Perplexity’s knock off of our reporting feels like a crystallization of the “Can journalism survive AI?” convo. The company took our paywalled work, without our permission, and competitively broadcast it across web, video, mobile — as though it were itself a media outlet. https://t.co/kEi15MYOQI
— John Paczkowski (@JohnPaczkowski) June 11, 2024
Carefully
Google, due to its position in the internet fabric, has to be careful: “We cannot assume that in a year there will be no SEO. Google will be careful because 70% of the website’s referral traffic comes from Google. Imagine if you stopped referring it, such a radical change from Google would not be sustained,” says González Valle.
Despite this supposed calm, Google assumes that these are imminent and important changes. “I was in Google training,” explains Beatriz Tejada, a digital marketing consultant who attended a course at a Google headquarters in Madrid in May. “In class they suddenly told us [que el método tradicional] ‘it’s dead, it doesn’t work anymore’. But I think we are in that transition right now,” she says.
Some searches are based on keywords.
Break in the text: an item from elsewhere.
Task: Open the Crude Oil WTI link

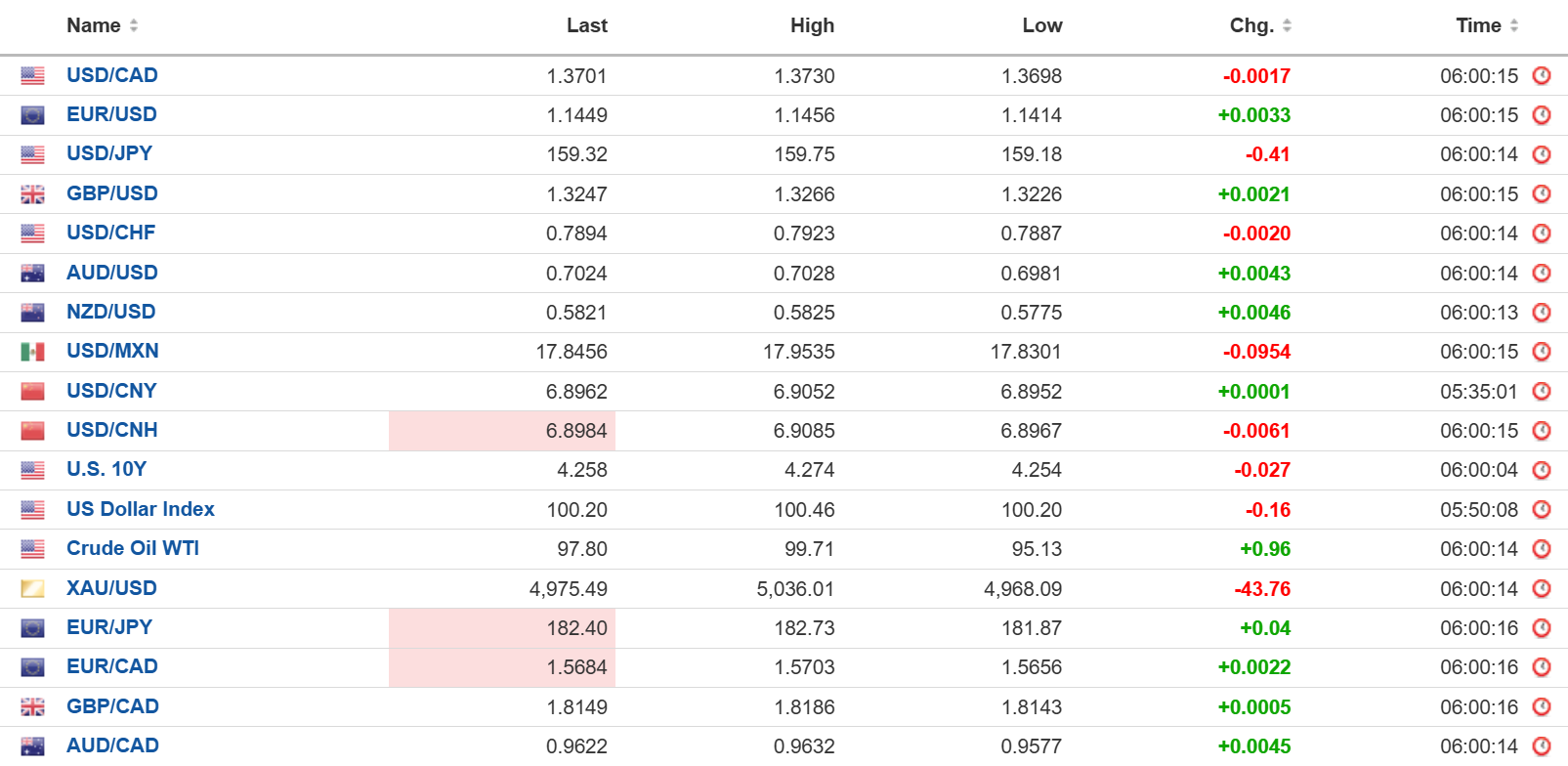Action: [x=133, y=548]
Now those words will be converted into a series of values that allow the algorithm to calculate how to best answer a question: “Before it was searching for a keyword, you did a keyword study based on the client’s niche. Now it is more about searching for a series of words semantically that are related to the keyword,” says Tejada. It is a way to facilitate consultations by AI questions.
“We are checking what are the results of the questions asked by our users, the target audience of your clients, and what type of results are activated by artificial intelligence and you analyze the sources,” says Cardona. “This way you have a strategic line to work on to know what content you have to develop to answer because we are discovering many questions that we did not know about.”
Another alleged novelty shared by Pichai is that the user’s behavior towards summaries is not apathetic: they look for more information in the links. Cardona has a similar experience: “User behavior as Google search results are built has a very machine-like behavior.” pinball. You don’t click on the first three results, you go down, go through all the pages, click here, go back up, do scroll. It has a very different behavior because there are results that are more attractive,” she says.
All these details mean that the real changes depend on how users accept the news from Google, which is the only one that has all the metrics. “With each update we have known how to be a little more cautious, more skeptical,” says David Carrasco. “It is true that there is concern, but as can happen with translators or editors. Things are changing, but it is true, and especially since we are SEOs, where the majority of my generation has transformed, we have made a living, so we will always have the same objective: send qualified traffic to our clients. If the search engine no longer works as it does now, perhaps five years from now Google will no longer be the main engine, then we will invent something else, we will have to evolve,” says Carrasco.